# Eval Cv22
- now legacy code as the code of this notebook is refactored into eval scripts
- this notebook is for initial exploration of cv22 dataset and building eval pipeline

## Variables, file utils

In [3]:
from dotenv import load_dotenv
import os
import sys
from pathlib import Path
import pandas as pd
import numpy as np
import json

REPO_ROOT = Path('..').resolve()
if str(REPO_ROOT) not in sys.path:
    sys.path.append(str(REPO_ROOT))

load_dotenv(override=True)
print(os.getenv("TEST"))


Ok. Reading from .env file


## CV22 manager class
- simple class to easily work with Common Voice dataset

In [26]:
from audio_eval import CommonVoiceDataset


In [26]:
# print size of all the languages in cv22
cv = CommonVoiceDataset(os.getenv("CV22_PATH"))
all_stats = {}
for lang in cv.languages:
    stats = cv.get_language_stats(lang, split="test")
    all_stats[lang] = stats
    print(f"{lang}: {stats}")

Found 10 languages: ['ru', 'it', 'en', 'es', 'ja']...
ru: {'total_samples': 10244, 'available_splits': ['train', 'dev', 'test', 'validated', 'invalidated', 'other', 'reported'], 'unique_speakers': 2033, 'avg_up_votes': 2.0807301835220615, 'high_quality_samples': 10244}
it: {'total_samples': 15177, 'available_splits': ['train', 'dev', 'test', 'validated', 'invalidated', 'other', 'reported'], 'unique_speakers': 3848, 'avg_up_votes': 2.1311853462476114, 'high_quality_samples': 15177}
en: {'total_samples': 16396, 'available_splits': ['train', 'dev', 'test', 'validated', 'invalidated', 'other', 'reported'], 'unique_speakers': 12082, 'avg_up_votes': 2.2098072700658697, 'high_quality_samples': 16396}
es: {'total_samples': 15893, 'available_splits': ['train', 'dev', 'test', 'validated', 'invalidated', 'other', 'reported'], 'unique_speakers': 6550, 'avg_up_votes': 2.0812936512930222, 'high_quality_samples': 15893}
ja: {'total_samples': 8004, 'available_splits': ['train', 'dev', 'test', 'validat

In [None]:
# use the class
cv_dataset = CommonVoiceDataset(os.getenv("CV22_PATH"))
print(cv_dataset.languages)

# get the first 5 samples of english test set
samples_df = cv_dataset.get_samples("en", split="test", n_samples=5)

# get the first sample of english test set with audio path and metadata
sample_with_audio = cv_dataset.get_sample_with_audio("en", samples_df.iloc[0])
from pprint import pprint

pprint(sample_with_audio["audio_path"])
pprint(sample_with_audio["text"])

## Sample Transcriptions endpoints

In [34]:
!uv pip install openai groq speechmatics-python elevenlabs jiwer -q

In [10]:
from dotenv import load_dotenv

load_dotenv(override=True)

SAMPLE_AUDIO_FILE = "/root/data/common_voice_22/cv-corpus-22.0-2025-06-20/en/clips/common_voice_en_77702.mp3"
SAMPLE_TEXT = "He was thinking about omens, and someone had appeared."

### OpenAI

In [30]:
from openai import OpenAI

client = OpenAI()
audio_file = open(SAMPLE_AUDIO_FILE, "rb")

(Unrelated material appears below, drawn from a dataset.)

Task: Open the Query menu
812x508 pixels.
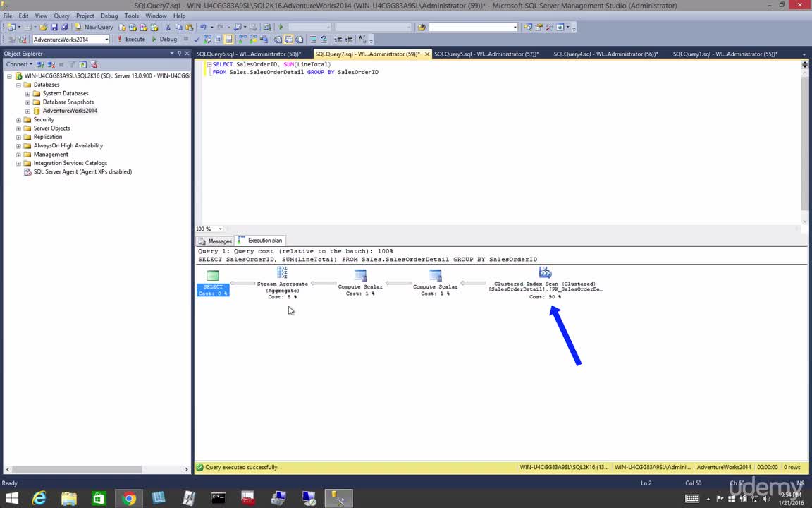Action: coord(61,16)
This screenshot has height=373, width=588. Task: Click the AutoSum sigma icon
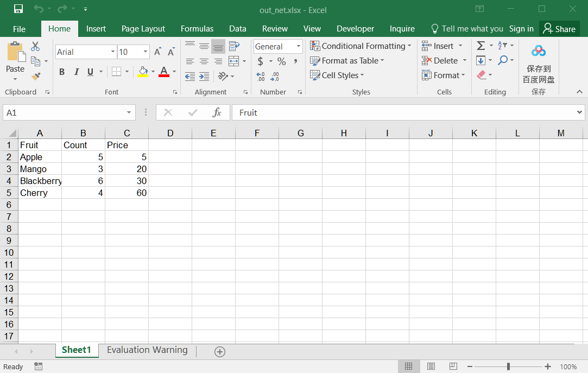click(x=480, y=46)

transcription = client.audio.transcriptions.create(model="gpt-4o-transcribe", file=audio_file)

print(transcription.text)

He was thinking about omens, and someone had appeared.


### Groq

In [31]:
import os
from groq import Groq

client = Groq()
filename = SAMPLE_AUDIO_FILE

with open(filename, "rb") as file:
    transcription = client.audio.transcriptions.create(
        file=(filename, file.read()),
        model="whisper-large-v3-turbo",
        response_format="verbose_json",
    )
    print(transcription.text)

 He was thinking about omens and someone had appeared.


### ElevenLabs

In [None]:
from elevenlabs import ElevenLabs

# Initialize client
client = ElevenLabs(api_key=os.getenv("ELEVENLABS_API_KEY"))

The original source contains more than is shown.